Tuesday, March 4, 2025

Following up and Moving on

     At eighty-nine now I'm a lot closer to my place of rest than I was back with Grandmother in nineteen thirty-six or seven. In that childhood west of Joplin then I can still hear my grandmother crooning soothing lullaby to me as she walks around the house holding me in her arms. The last and still lingering with me remnants of the cocoon.

     My other memories mostly center around the imaginal process of the dissolving caterpillar creating its own butterfly. An early instance has me careening down a big hill on my new, first bike -- imagining a Superman sort of takeoff soon but discovering that a bike without coaster brakes spins those pedals mighty fast on the way down a steep hill. The spill on that hill corrected my imagining smartly without doing much damage to my limber young body, and it also set the pattern for my future imaginings in the absence of a father's minding presence.

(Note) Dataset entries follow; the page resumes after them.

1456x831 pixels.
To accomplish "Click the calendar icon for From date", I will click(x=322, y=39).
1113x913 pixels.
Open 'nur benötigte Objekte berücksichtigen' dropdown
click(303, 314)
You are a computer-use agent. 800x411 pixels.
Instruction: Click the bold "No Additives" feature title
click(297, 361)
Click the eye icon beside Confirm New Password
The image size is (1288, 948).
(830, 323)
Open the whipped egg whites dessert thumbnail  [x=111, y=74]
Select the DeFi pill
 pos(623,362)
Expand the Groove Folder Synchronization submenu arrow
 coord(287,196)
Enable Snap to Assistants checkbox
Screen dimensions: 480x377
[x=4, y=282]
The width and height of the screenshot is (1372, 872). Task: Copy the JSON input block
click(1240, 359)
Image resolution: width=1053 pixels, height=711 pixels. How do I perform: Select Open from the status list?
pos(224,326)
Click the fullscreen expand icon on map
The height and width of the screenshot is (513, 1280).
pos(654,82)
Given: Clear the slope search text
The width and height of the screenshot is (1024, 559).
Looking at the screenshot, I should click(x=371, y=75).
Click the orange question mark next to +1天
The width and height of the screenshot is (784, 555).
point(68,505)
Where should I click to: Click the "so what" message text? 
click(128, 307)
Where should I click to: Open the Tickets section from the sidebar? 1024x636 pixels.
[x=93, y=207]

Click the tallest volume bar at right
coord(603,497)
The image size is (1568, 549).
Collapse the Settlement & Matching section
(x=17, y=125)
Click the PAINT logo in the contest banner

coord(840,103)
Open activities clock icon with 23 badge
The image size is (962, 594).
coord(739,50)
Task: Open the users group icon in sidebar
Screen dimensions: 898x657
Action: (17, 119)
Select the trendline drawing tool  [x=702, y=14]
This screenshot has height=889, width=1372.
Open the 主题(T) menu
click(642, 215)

This young lad is about to discover that the heavy door before him swings inward.

    We construct our lives out of discoveries like that, and certainly we all run into doors that open the wrong way. It makes a difference to be in a chrysalis rather than a cocoon, and just what kind of either we are in nourishes and shapes the stories we grow into. So does the fierceness and inventive flexibility of our intentionality. I have a lot of hope for the guy.

     I photographed him and his father at Prescott's Wild Iris Cafe sometime in the early 2020's. I would go there often for the ambiance, as we say, for the connectedness and windings in with others that arise to envelop us from time to time while still leaving us free to read our paper or chat with our friends. And I still do, but this musing is not a memoir, nor do I want it to be an endless mulling over of the last lines of Milton's Paradise Lost. So I'll finish up for now by quoting them from this source and emphasizing a line or two myself.

                                                .... whereat
In either hand the hastning Angel caught
Our lingring Parents, and to th' Eastern Gate
Led them direct, and down the Cliff as fast
To the subjected Plaine; then disappeer'd. 

They looking back, all th' Eastern side beheld
Of Paradise, so late thir happie seat,
Wav'd over by that flaming Brand, the Gate
With dreadful Faces throng'd and fierie Armes: 

Som natural tears they drop'd, but wip'd them soon;
The World was all before them, where to choose
Thir place of rest, and Providence thir guide:
They hand in hand with wandring steps and slow,
Through Eden took thir solitarie way.